There was a lot of speculation about who would host this year’s ceremony. Neil Patrick Harris was a popular choice in 2009, 2011-2013, but he hosted the Oscars recently. Another possibility was Hugh Jackman, who had done a fine job in 2003-2005 and 2014.
If not them, speculation centered around James Corden, CBS’s late, late night host, or especially Stephen Colbert, who left his Comedy Central show about a half year ago, and won’t replace David Letterman for a couple more months.
The hosting choices turned out to be Kristin Chenoweth, a long-time Broadway actress nominated this year for Best Actress in a Musical for On the 20th Century; and Alan Cumming, probably best known for Cabaret on Broadway, and on The Good Wife on TV.
Here are the nominees. Some folks seem irritated that folks better known for TV or film hog the Tony spotlight. That’s true again this year, with Helen Mirren, Elisabeth Moss, and Carey Mulligan up for leading actress in a play, and Bradley Cooper and Bill Nighy as lead actors in a play.

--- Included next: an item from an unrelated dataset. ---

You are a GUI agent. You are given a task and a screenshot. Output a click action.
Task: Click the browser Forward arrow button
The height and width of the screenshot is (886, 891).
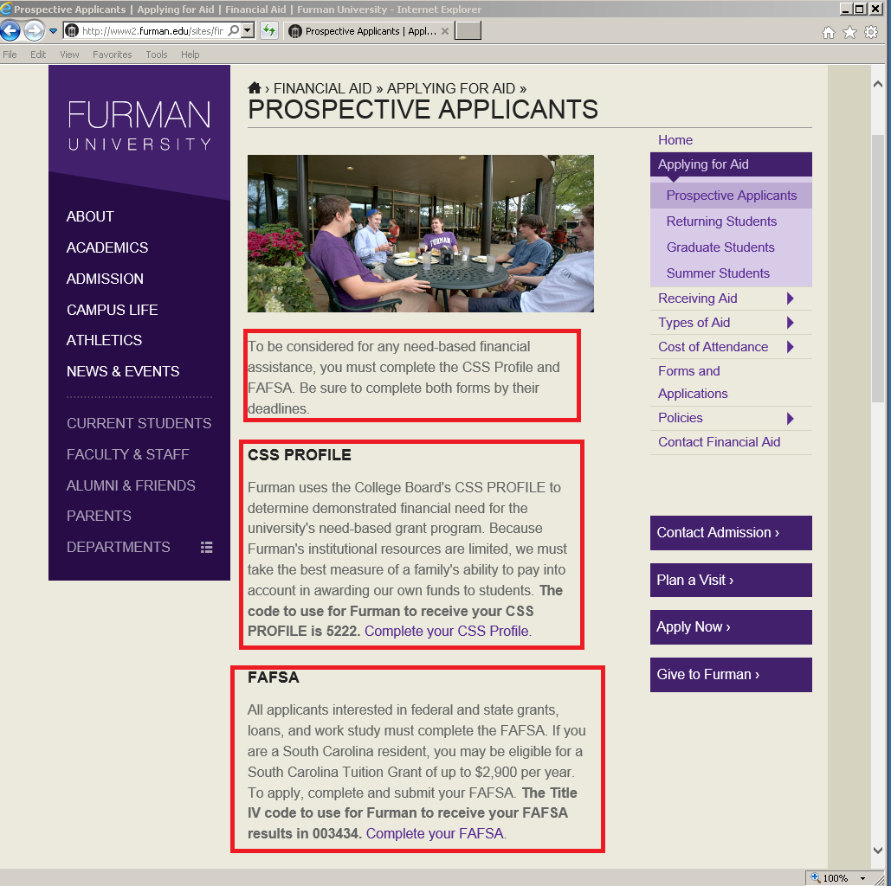click(x=34, y=31)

I saw a couple of pieces on CBS Sunday Morning recently. One was about Cooper’s transition to the Elephant Man, and it was extraordinary. Mirran as Queen Elizabeth II in The Audience was quite funny.
From the New York Times:
The nominators were smitten with four musicals – “An American in Paris” and “Fun Home” (with 12 nominations each), “Something Rotten!” (10), and “The King & I” (9) – and ready to dispense with several others that received few nominations (“The Last Ship,” “Gigi”) or none at all (“Finding Neverland,” “Doctor Zhivago,” “It Shoulda Been You,” “Honeymoon in Vegas,” “Side Show,” “Holler if Ya Hear Me”). The nominations are usually spread around a bit more widely: Is this year’s slate a reflection of the strength of those four musicals with the most nods, or the weakness of the rest of the pack?